Like they say, “when in Rome, do as the Romans do.” And Thomas definitely listened as the locals shared pointers.
“I always kept the big landmarks in mind– the hikes, the capitals, and etcetera– but along the way as soon as I met the local people and they would say ‘well this is on your route’ or ‘this is 100 kilometers here or there’ then I would definitely check it out,” Thomas said.
Though he finds it incredibly hard to narrow down, Ukraine was one of Thomas’ favorite spots.
Before arriving, a lot of people told him that his beetle would get stolen there, that the roads are impossible, and other off-putting things.
Other than getting stuck at the border for seven hours, Thomas was amazed by Ukraine (even though he did admit the roads were intense.)
One of the defining features of Ukraine for Thomas was the people.
“They’re the sweetest people I’ve ever met,” Thomas said. “The hospitality was amazing, and everybody loved the car.”
He felt a similar sense of hospitality in Romania and Bulgaria.
For the best food, Italy was an obvious choice. Thomas ate loads of delicious meals there.
Hiking the Trolltunga
Thomas also developed a passion for Norway, a country he couldn’t seem to leave for weeks.
“I really fell in love with Norway, because I [had] never been there before and I remember everybody saying to me ‘yeah, it’s gonna rain a lot’ which I’m already quite used to in the Netherlands,” Thomas said.
But, during his three-week extended stay in Norway, it only rained once. He felt incredibly lucky to have sun and clear, blue skies.
“It was crystal clear, so I was so lucky with that. You get these beautiful blue colors of the Fjord waters and lagoons,” Thomas said.
On his only day of rain, Thomas was supposed to hike to the Trolltunga, a famous cliff with a breathtaking view. Approximately 1100 meters above sea level, the rock formation is situated over lake Ringedalsvatnet.

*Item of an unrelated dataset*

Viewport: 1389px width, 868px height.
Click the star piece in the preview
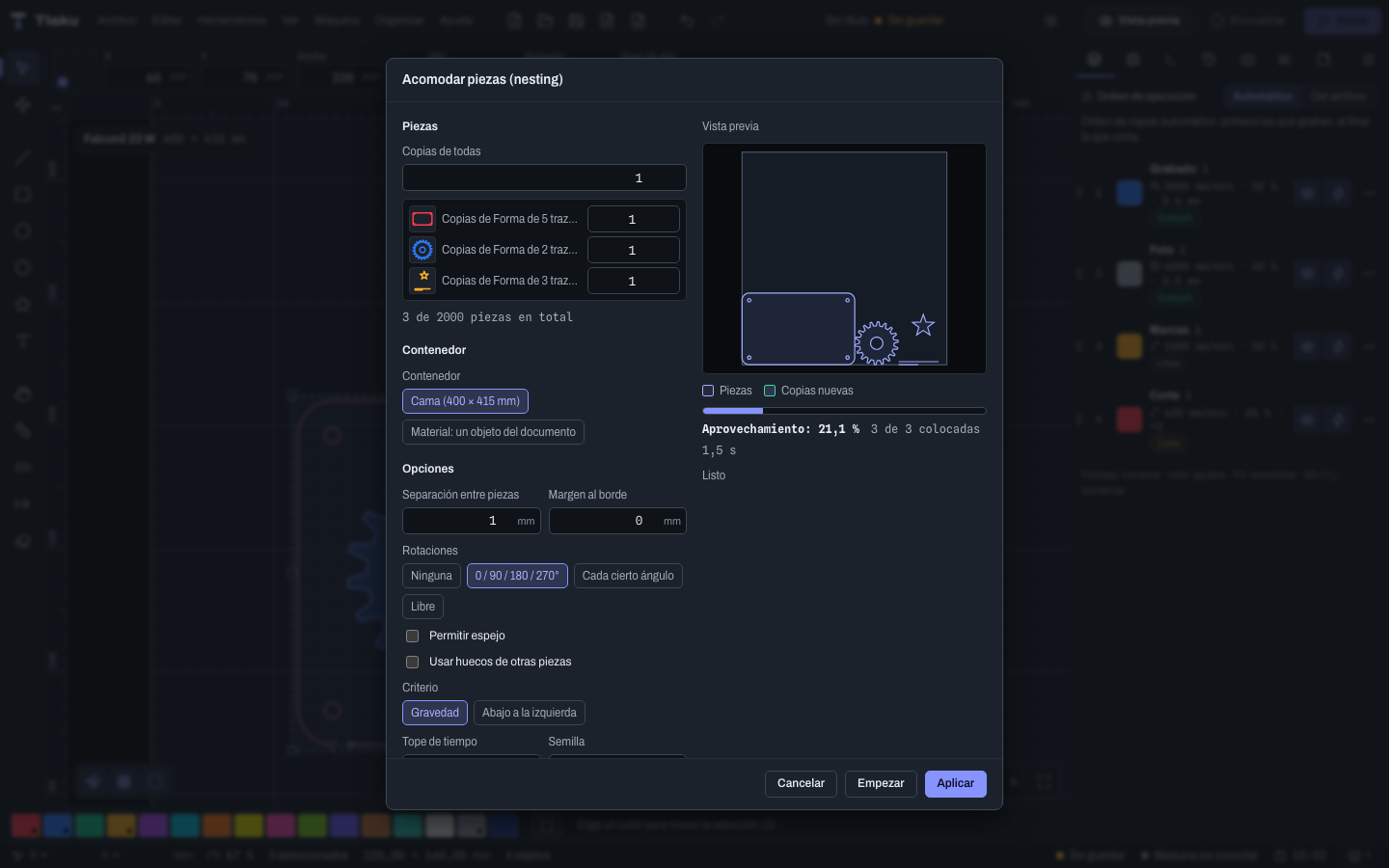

He decided the weather would not be good for the 10 to 12-hour hike, and headed to Bergen, Norway.
Just arriving in the city, Thomas felt uneasy about skipping out on Trolltunga and phoned his neighbor back home who was Norwegian.
His neighbor said to not just google “weather” because the weather on the ground in Norway is very different than at the top of the mountains.
Following his advice, Thomas checked a Norwegian weather source and saw that there was going to be a 16-hour frame of no rain for the hike.
Not wanting to regret missing out, Thomas turned his car around and made it back in time to start his hike at 6 a.m. the next day.
Since the tourist season wasn’t in full swing, Thomas did the journey alone after some googling. He met some great people who were coming down as he was going up and got to take in the beautiful waterfalls and snowy scenery as he made it to the Trolltunga.
Thomas didn’t realize the extent of his following and was even left starstruck at one point.
While in Warsaw, Poland he took a picture with an old beetle in the city center and put it on his Instagram.
To his surprise, he received a message from Ewan McGregor, the famous Scottish actor, saying something like “oh, I love this beetle, I also took a picture with it.”
Thomas didn’t even know McGregor was following the project. He was a big fan of McGregor, especially the motorcycle trips he used to do.
“That was really like a fanboy moment for me,” Thomas said.
Since finishing his European voyage, Thomas has been back home working on building his fun project into a full-time business venture for himself.
He wants to organize road trips, and his been talking to different companies that rent out vans. He’s been in the works a company that does six-day all-inclusive trips with old Volkswagen buses.
“I’m trying to make it more into work because I already enjoyed it so much, so why not?” Thomas said.
Thomas is excited to see where The Road Trip Guy takes him next.